Census Infinity.
Looking for a gift that captures the clever, satirical spirit of the mystical craving for enlightenment? Our collection celebrates wit, fantasy, and a touch of sarcasm, making it ideal for creative souls who love to think outside the box and laugh at the universe's quirks. Whether it's for a friend, a fellow thinker, or yourself, these products turn mystical humor into a delightful expression of personality.
Census Infinity.
Priest's 'To do' list.
'...We apologise for any inconvenience this may cause..."
"And on the eighth day, God sat back with a scotch and soda and waited for the critical reviews."
"Intelligent design...well, duh!"
'I don't know which was prettier - the meteor shower or the cascade of flaming space junk.'
"We should start a church where we only read the parts of the bible that are never read in church."
'No, smart guy -- it means all of them at once!'
'Oh, no - I have to read each tentacle - that'll be extra, of course.'
"I condensed my painting to the pure essence of the message. What helps me a lot is the fact that I've got nothing to say at all."
"Mainstream? Who's to say what's mainstream?"
'It's a zen diaphragm.'
'Because the horned one commands them to, that's how!'
"But you can eat as much as you want from the tree of bullshit."
The Ten Really Cool Facts
"That's Bob. He's a bit of a wing nut."
'Even More Disciples'
Free ticket to heaven... details inside
"I don't want any old ones, I want my own back..."
"Whew! What a day! I just get out of bed and all Hell breaks loose."
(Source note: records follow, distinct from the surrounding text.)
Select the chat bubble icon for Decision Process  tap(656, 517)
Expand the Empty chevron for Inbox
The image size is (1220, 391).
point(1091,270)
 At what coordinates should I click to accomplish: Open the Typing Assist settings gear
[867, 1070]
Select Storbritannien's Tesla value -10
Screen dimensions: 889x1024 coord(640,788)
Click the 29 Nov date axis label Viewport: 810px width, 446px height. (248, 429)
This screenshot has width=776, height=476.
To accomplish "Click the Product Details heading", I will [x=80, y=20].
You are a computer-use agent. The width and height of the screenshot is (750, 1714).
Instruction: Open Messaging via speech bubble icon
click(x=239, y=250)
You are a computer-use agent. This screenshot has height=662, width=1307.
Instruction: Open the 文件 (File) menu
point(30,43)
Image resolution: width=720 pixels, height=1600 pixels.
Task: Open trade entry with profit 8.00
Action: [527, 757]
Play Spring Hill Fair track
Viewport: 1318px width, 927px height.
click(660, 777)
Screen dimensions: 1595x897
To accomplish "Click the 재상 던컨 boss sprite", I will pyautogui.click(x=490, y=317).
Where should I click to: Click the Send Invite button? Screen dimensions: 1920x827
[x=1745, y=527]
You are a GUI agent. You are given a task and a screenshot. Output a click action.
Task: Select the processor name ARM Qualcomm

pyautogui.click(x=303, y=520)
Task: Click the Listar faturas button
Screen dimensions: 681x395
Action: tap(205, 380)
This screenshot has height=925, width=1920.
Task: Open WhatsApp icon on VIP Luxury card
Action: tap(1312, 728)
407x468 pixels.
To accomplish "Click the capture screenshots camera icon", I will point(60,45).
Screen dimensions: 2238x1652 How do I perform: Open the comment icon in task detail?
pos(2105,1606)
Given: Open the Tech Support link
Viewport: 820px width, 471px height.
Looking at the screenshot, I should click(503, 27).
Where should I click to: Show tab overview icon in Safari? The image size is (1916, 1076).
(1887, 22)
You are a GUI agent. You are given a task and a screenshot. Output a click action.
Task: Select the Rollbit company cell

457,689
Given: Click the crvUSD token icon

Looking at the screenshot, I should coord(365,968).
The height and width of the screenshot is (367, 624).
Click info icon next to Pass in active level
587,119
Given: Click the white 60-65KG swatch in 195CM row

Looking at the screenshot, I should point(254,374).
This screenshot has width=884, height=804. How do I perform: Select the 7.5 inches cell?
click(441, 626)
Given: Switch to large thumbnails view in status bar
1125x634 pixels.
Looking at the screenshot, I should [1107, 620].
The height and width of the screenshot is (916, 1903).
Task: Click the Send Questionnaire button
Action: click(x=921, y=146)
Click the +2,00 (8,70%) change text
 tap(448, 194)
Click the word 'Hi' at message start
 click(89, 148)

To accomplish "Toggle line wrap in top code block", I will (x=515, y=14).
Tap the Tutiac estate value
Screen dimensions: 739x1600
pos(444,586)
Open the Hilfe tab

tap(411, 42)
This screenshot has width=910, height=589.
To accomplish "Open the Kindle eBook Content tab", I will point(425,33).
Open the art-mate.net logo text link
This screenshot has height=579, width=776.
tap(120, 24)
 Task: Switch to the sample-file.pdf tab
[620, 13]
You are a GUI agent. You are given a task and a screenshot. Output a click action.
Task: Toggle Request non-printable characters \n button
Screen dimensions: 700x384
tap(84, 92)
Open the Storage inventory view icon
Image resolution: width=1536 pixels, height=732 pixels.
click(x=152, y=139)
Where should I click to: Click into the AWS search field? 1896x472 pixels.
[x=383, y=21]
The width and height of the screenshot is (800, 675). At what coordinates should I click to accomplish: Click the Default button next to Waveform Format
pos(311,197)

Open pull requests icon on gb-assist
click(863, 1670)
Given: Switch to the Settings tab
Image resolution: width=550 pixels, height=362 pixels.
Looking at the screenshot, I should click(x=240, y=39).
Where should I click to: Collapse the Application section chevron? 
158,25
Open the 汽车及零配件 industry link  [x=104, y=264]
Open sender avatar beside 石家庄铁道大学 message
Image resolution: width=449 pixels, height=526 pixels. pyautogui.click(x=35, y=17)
"Couldn't you just set up a facebook page or a blog?"
"We bring him gifts of gold, frankincense and mercantile mutual hedge fund options."
'You said I should check back with you if I didn't get any better. . .'
"And the Lord said, 'You know, it takes a ton of money to run a place like this.'"
"This 'laying up treasures in heaven' thing - Is it some kind of tax dodge or what?"
'Secondhand smoke.'
"I'll take new members any way I can get them."
"Many of us are worrying, Brother Daniel, that you've become too clothes conscious."
"He wants us to start calling him 'Head Honcho'."
'How long do we have to get in compliance?'
'Perhaps he's heard we're losing our churchwarden.'
"It doesn't matter if the glass is half empty or half full if you have a case."
'I'm all tired out from creating - let's just use NATURAL selection from now on.'
Out for lunch... GOD
'Sorry, pastor, your soul's grace period is eternity, your car's is six minutes.'
Explore our collection of mugs featuring mystical satire—perfect for those who love their coffee with a side of clever humor and mystical insights.
Brighten your space with our mystical satire pillows—comfortable, quirky, and perfect for adding a humorous touch to any room.
Find striking art prints that showcase clever mystical satire—bring wit and artistic elegance into your home or office decor.
Discover our witty t-shirts that celebrate mystical satire—ideal for expressing your unique sense of humor and creative spirit in style.